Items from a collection
______________________________

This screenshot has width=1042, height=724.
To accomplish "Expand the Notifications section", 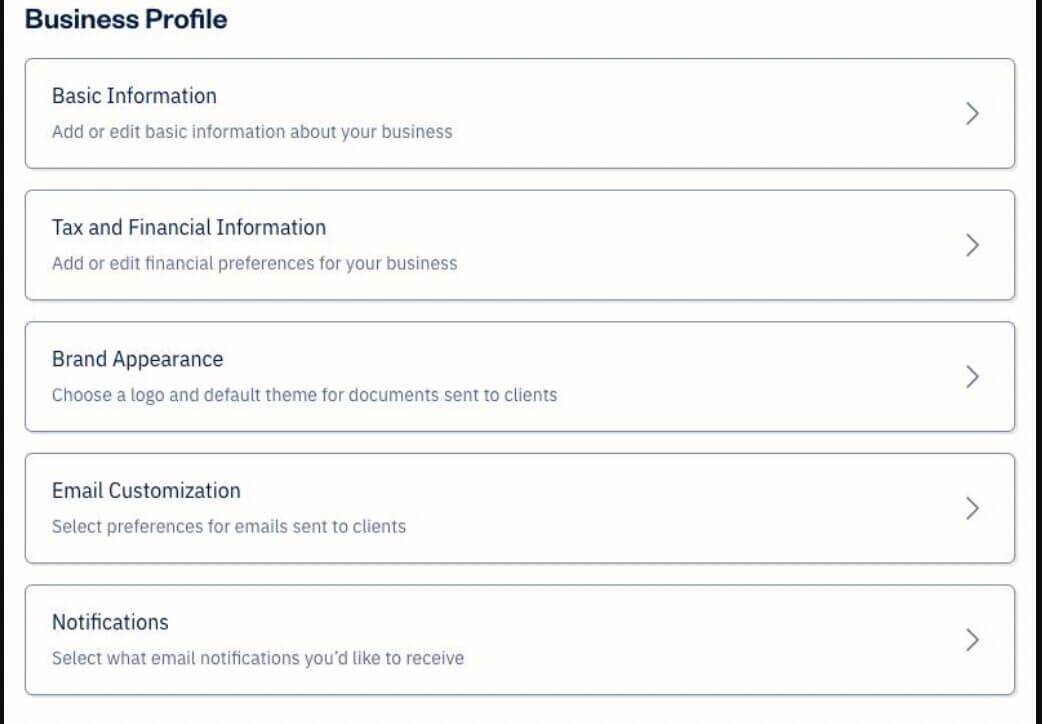I will pyautogui.click(x=111, y=622).
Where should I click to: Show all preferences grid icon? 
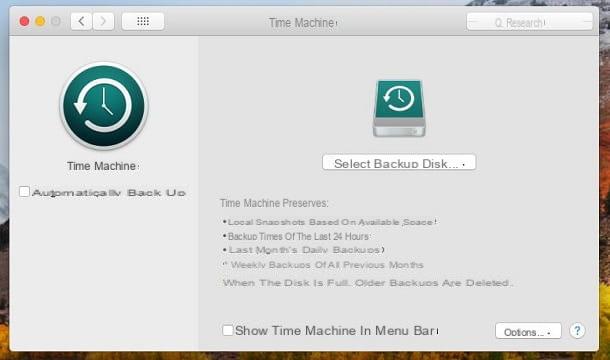(143, 21)
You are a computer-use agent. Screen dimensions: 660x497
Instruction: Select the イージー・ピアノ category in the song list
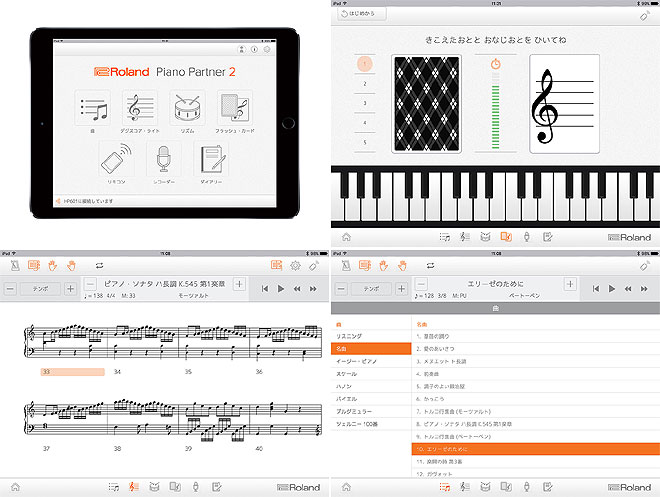[368, 361]

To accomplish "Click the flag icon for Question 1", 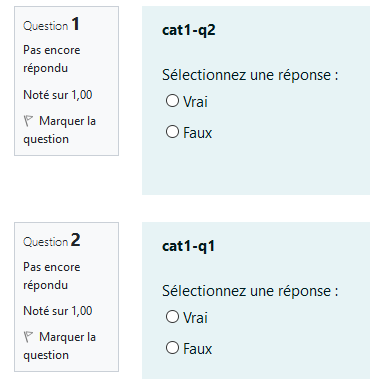I will tap(28, 121).
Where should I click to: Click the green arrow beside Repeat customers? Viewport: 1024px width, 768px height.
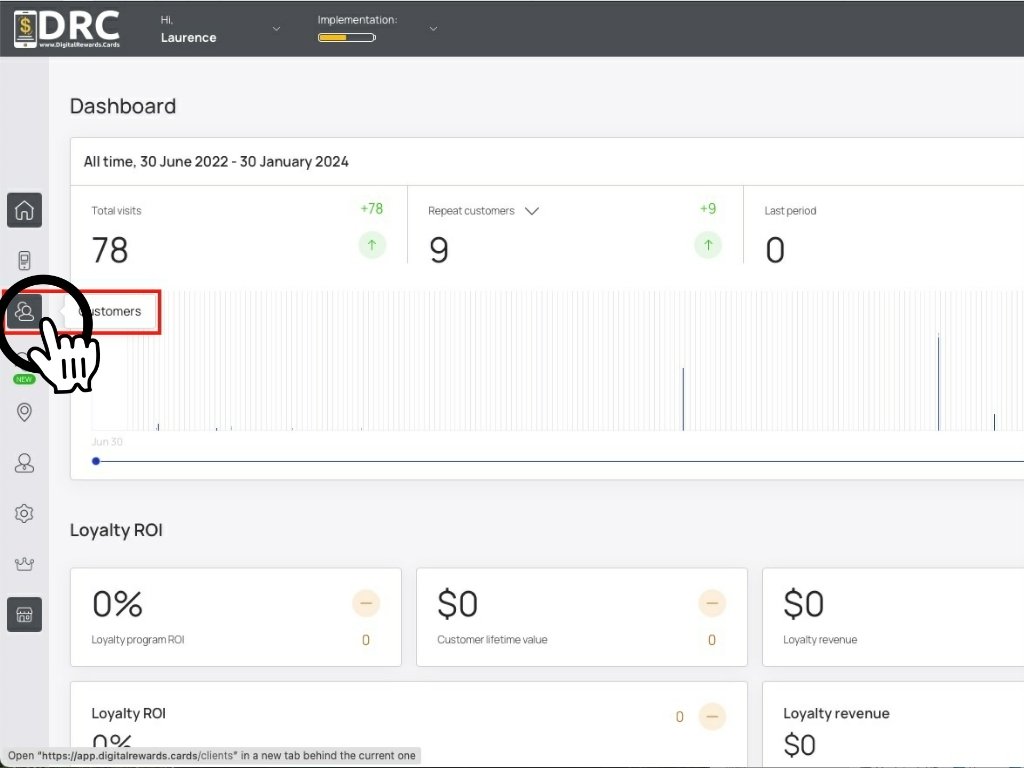[708, 246]
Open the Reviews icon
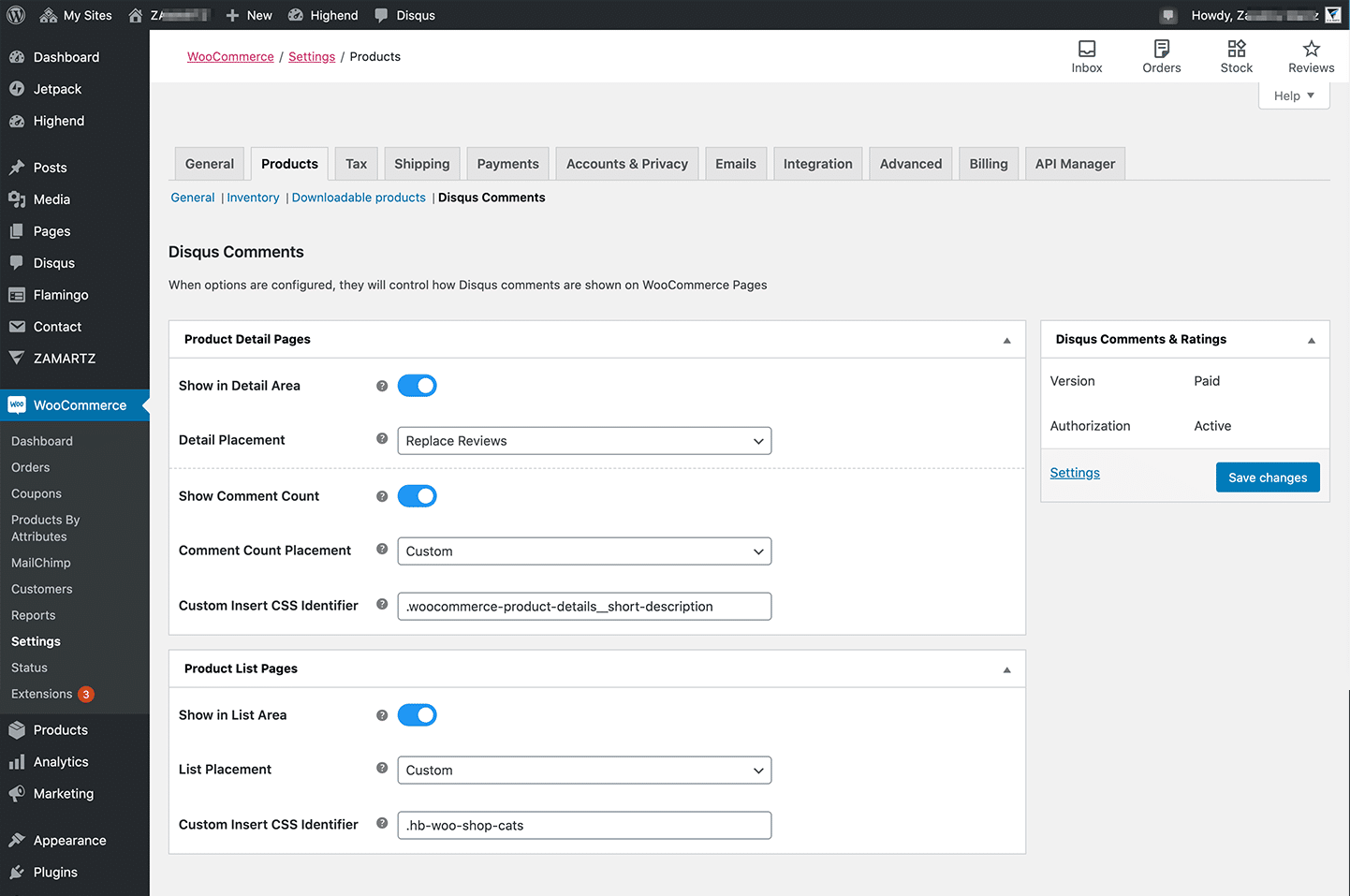The width and height of the screenshot is (1350, 896). click(1310, 55)
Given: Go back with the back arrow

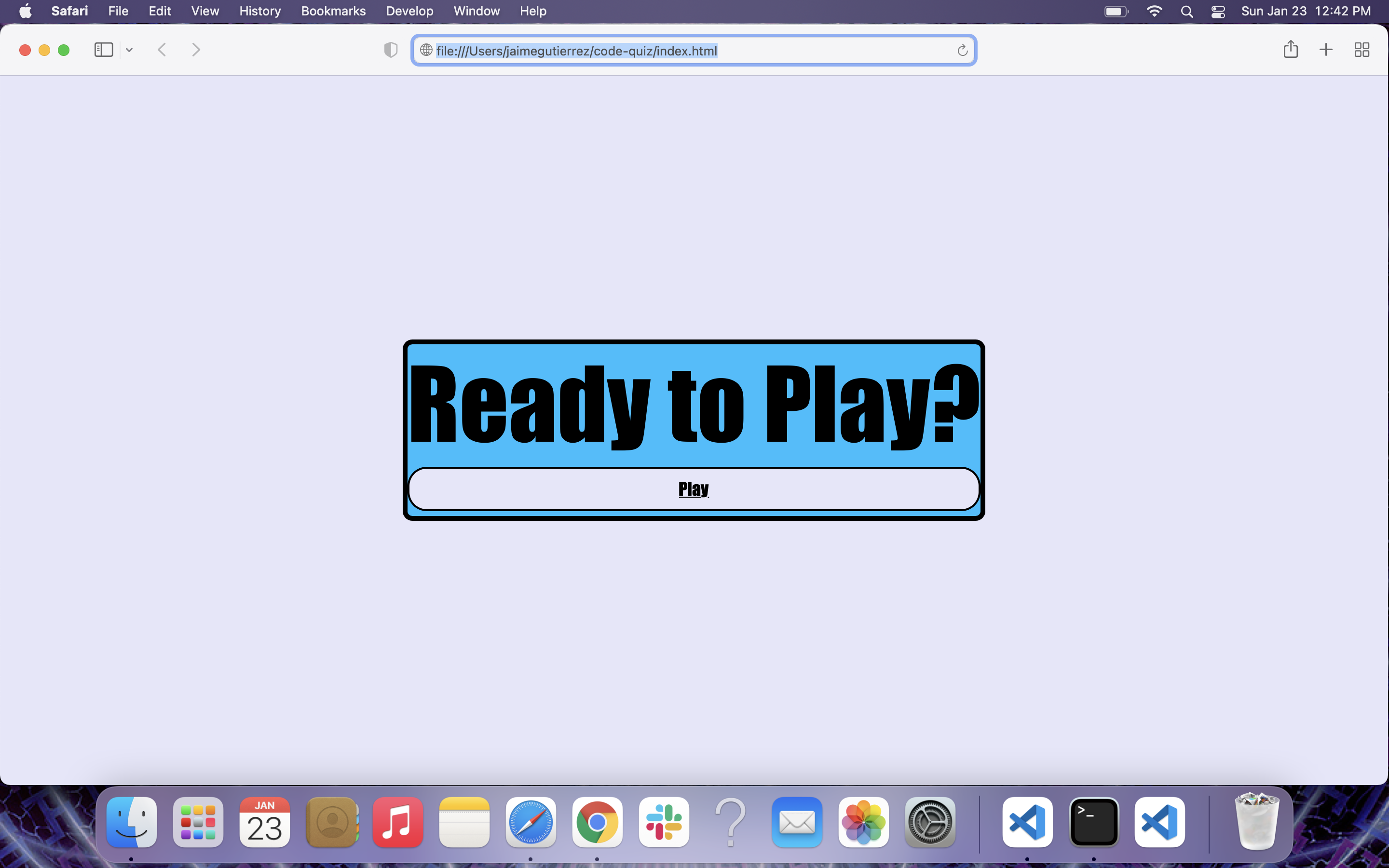Looking at the screenshot, I should click(162, 50).
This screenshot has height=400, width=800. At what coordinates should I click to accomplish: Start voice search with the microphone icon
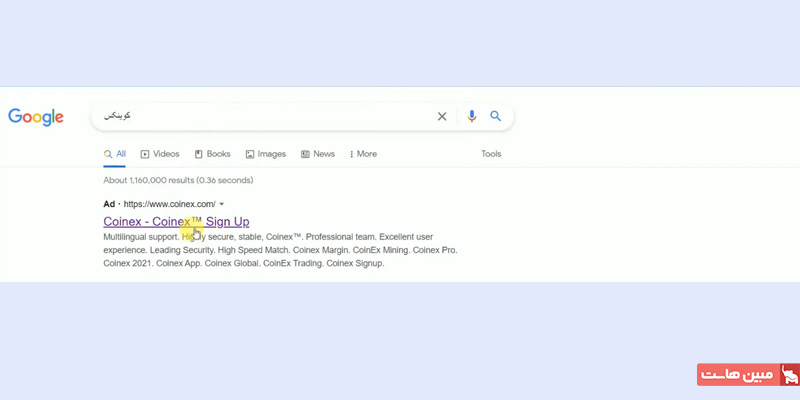pos(472,117)
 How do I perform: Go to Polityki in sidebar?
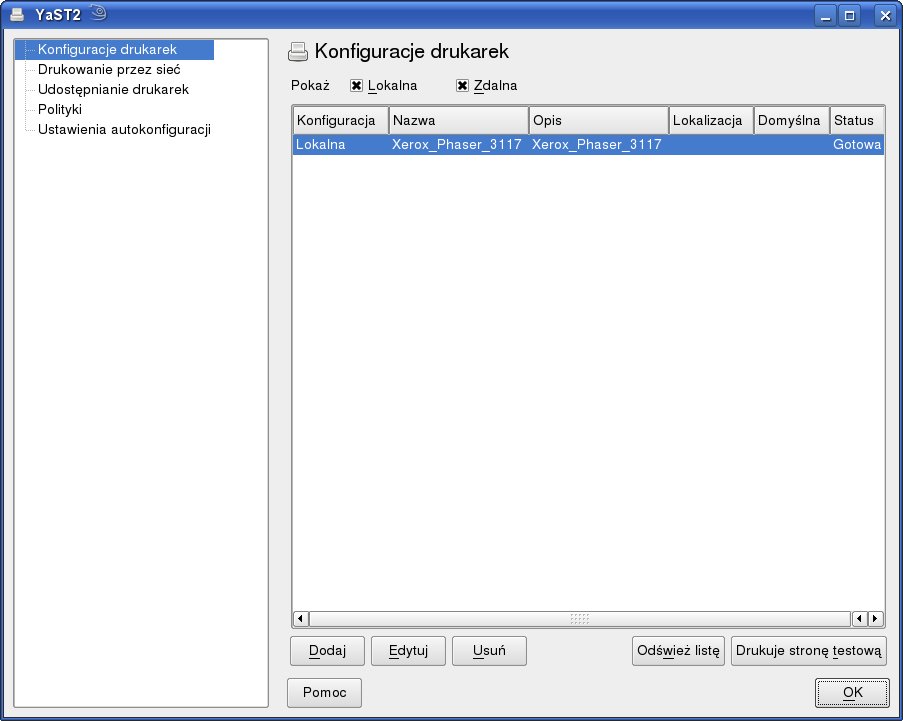59,109
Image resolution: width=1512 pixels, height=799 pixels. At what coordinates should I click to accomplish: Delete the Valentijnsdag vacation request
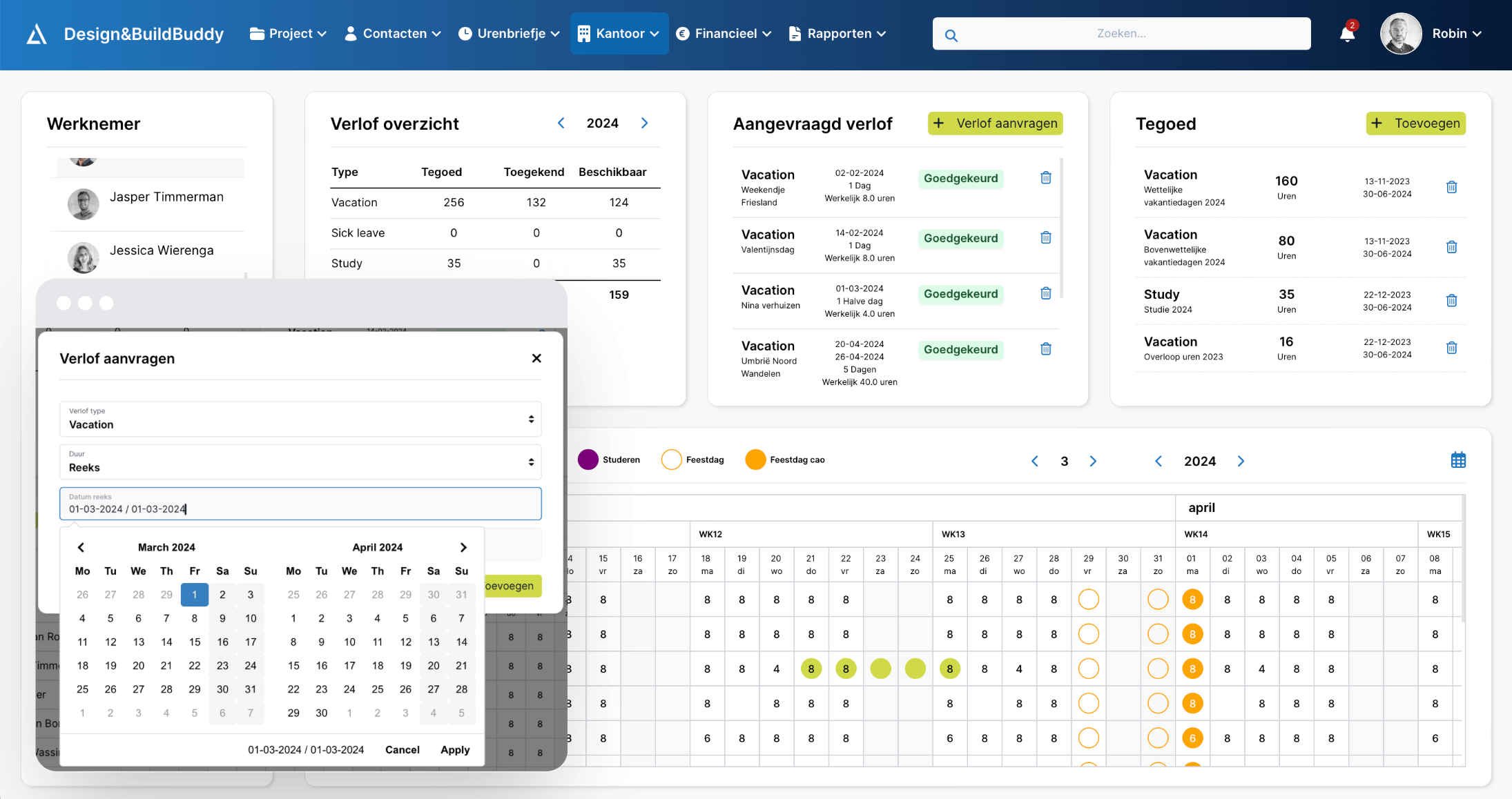tap(1046, 237)
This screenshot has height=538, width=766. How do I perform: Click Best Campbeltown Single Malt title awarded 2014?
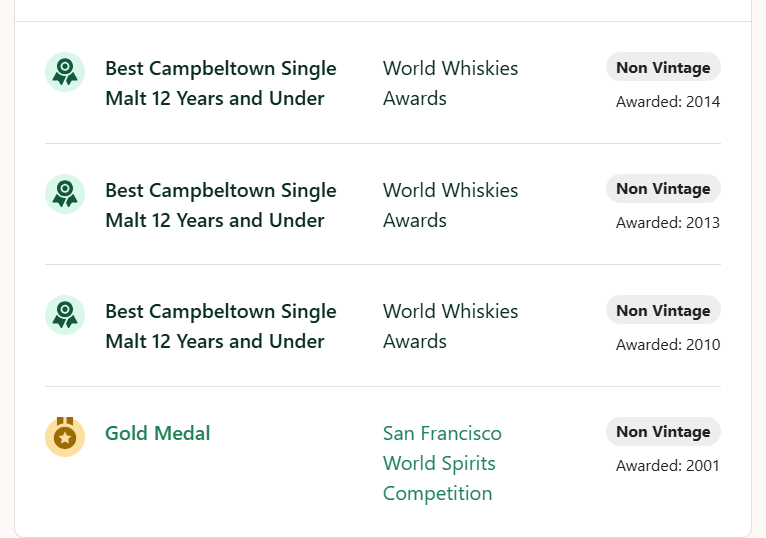221,83
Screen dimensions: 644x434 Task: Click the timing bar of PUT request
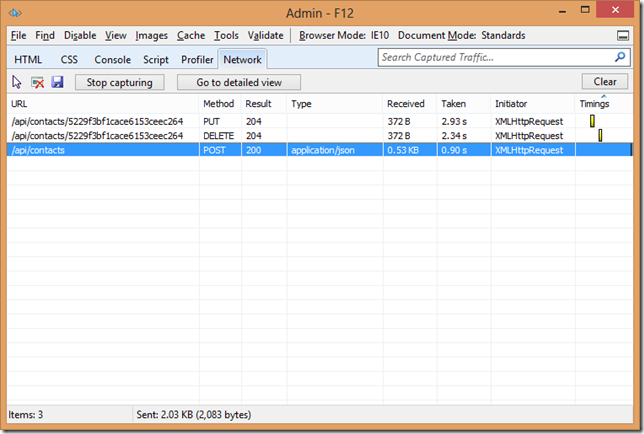click(592, 121)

______________________________

[Short exercise]: Can you render the lines of the items, from the line containing "This screenshot has height=538, width=766." through the end of the items, as a JSON list of strings with one string per line? Skip any blank lines and leave the pictures out.

[Answer to the task]:
[
  "This screenshot has height=538, width=766. How do I perform: Click Best Campbeltown Single Malt title awarded 2014?",
  "221,83",
  "Screen dimensions: 644x434 Task: Click the timing bar of PUT request",
  "click(592, 121)"
]